Given a growing healthcare demand and limited resources, health technologies must provide meaningful benefits to different stakeholders, such as improved health outcomes to patients and cost optimization to payers [77-79]. Considering that patients will soon navigate between healthcare points along with their EHR and other data, health systems must evolve to take advantage of all the data available in this new landscape driven by information technologies. Consequently, there is a need to develop scalable integrated healthcare platforms, as well as potent aggregators for managing health data across different systems and data sources [3].

In particular, for patients and their families and care givers, EHR-integrated research platforms will provide a secure environment to share health data, for advancing clinical research towards achieving faster access to safe and effective innovative medicines. For the research community, EHR-enabled research will optimize research and development platforms, processes and timelines. For the pharmaceutical industry, the reuse of EHR data will maximize the R&D value chain by generating high-quality clinical evidence faster through better protocol feasibility assessment, improved patient identification and recruitment, and more efficient clinical study conduct, including for reporting serious adverse events. For contract research organizations, EHR-enabled clinical research will maximize the value to customers and diversify revenue streams. For clinical investigators and primary and secondary care physicians, having access to the most modern, trustworthy and efficient EHR-integrated research environments will enable their participation in a larger number of clinical trials. For regulatory agencies, the reuse of EHR health data for research will generate comprehensive clinical evidence more rapidly for assisting regulatory decision-making. For public and private payers, EHR health data mining will enable further cost-effectiveness research to assist optimal reimbursement decisions. For hospitals and healthcare organizations, participating in EHR-integrated research will enhance EHR data quality, as well as management reporting, performance benchmarking, optimization of care pathways and research revenue. For academic centres, mining EHRs will generate more research opportunities and funding, including in emerging domains. For the industry of HIT, technical vendors, trusted third parties and service providers, EHR research platforms will open new business opportunities facilitated by sustainable business models.

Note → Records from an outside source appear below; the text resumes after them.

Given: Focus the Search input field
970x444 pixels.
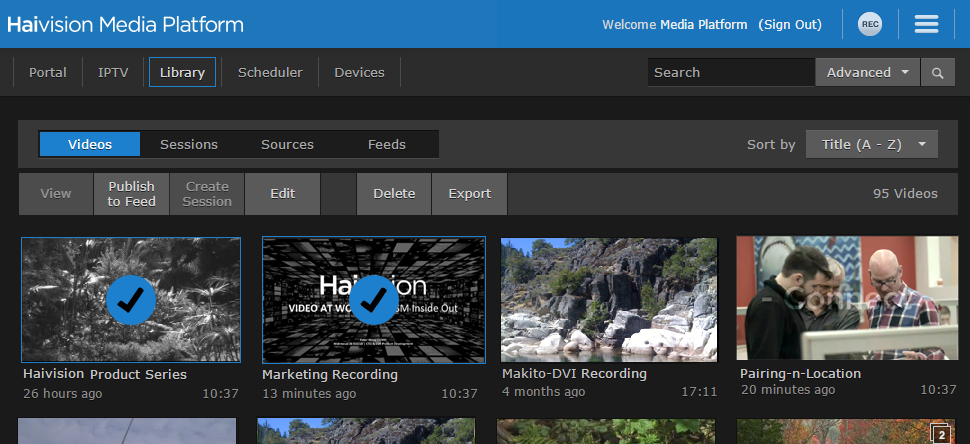Looking at the screenshot, I should [730, 72].
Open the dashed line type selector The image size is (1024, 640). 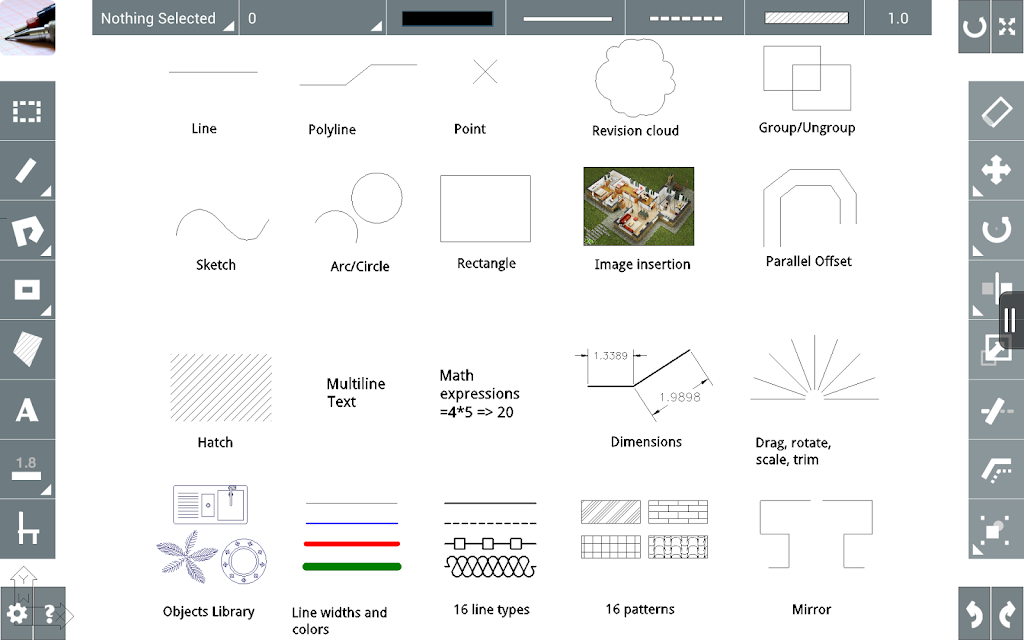click(685, 18)
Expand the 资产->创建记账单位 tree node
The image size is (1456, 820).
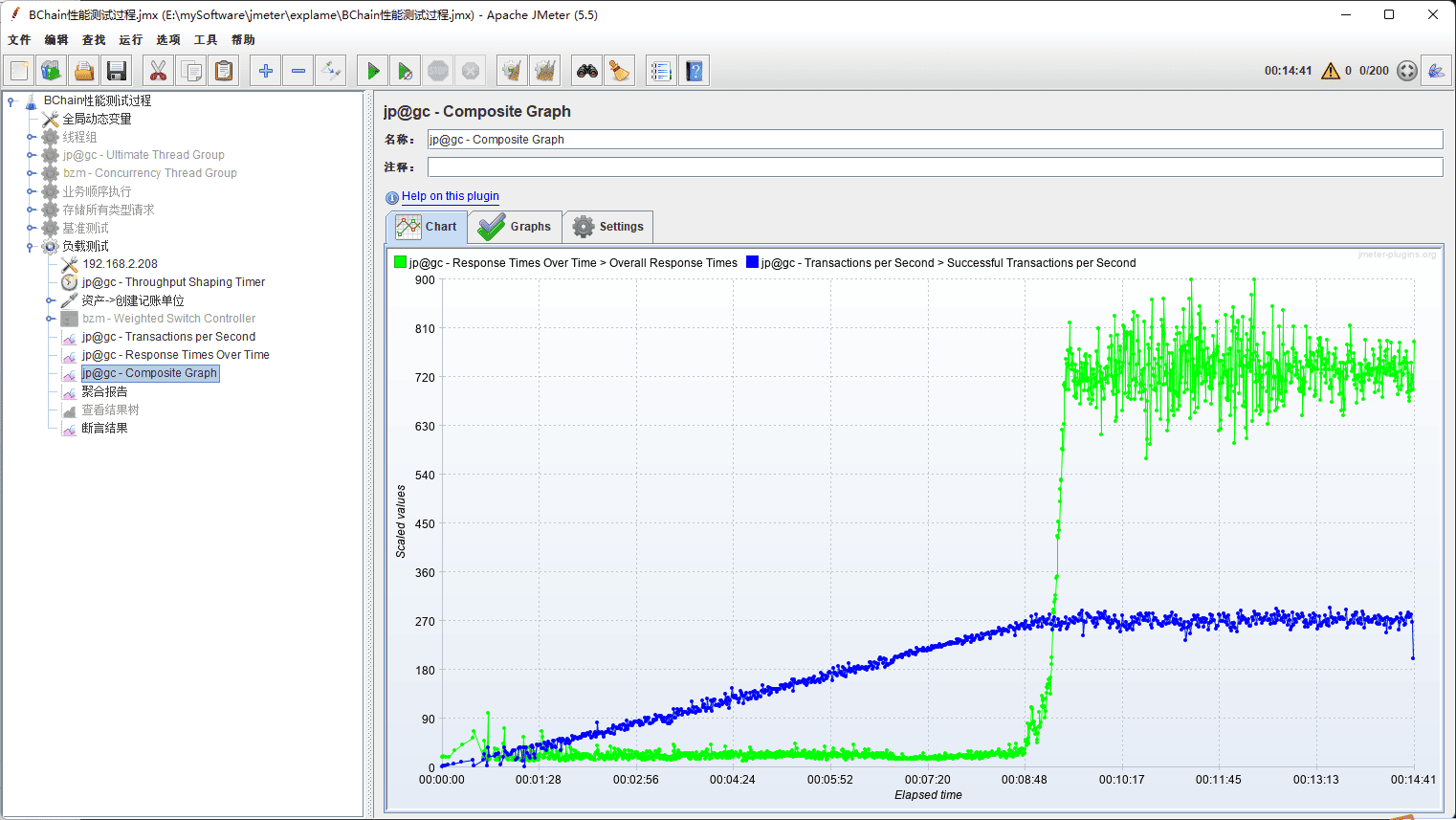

Overall, the reuse of EHR data for clinical research will optimize clinical development towards achieving faster access to innovative medicines. Considering R&D costs of €1.1 billion for each new chemical or biological entity [80, 81], and the large number of clinical trials that the pharmaceutical industry must conduct to achieve regulatory approval and reimbursement, the efficiency gains from EHR-integrated research platforms will provide key competitive assets. The deployment of value-based innovation across the R&D framework also involves integration of patient-oriented programmes, evidence-based approaches and multistakeholder strategies, from early clinical research phases to lifecycle management, and beyond [78, 79, 82, 83]. These opportunities will be maximized with the adoption of EHRs by patients, health providers and researchers, and by achieving interoperability [79, 84, 85]. Such integrated approaches will enrich health data and will improve clinical research and patient care [5, 79, 82].

For healthcare systems, the opportunity to optimize health outcomes of target populations through the timely delivery of healthcare interventions, including innovative medicines, and to monitor their effectiveness in real-life settings using EHR-integrated research platforms, will provide an important strategic tool for addressing public health priorities.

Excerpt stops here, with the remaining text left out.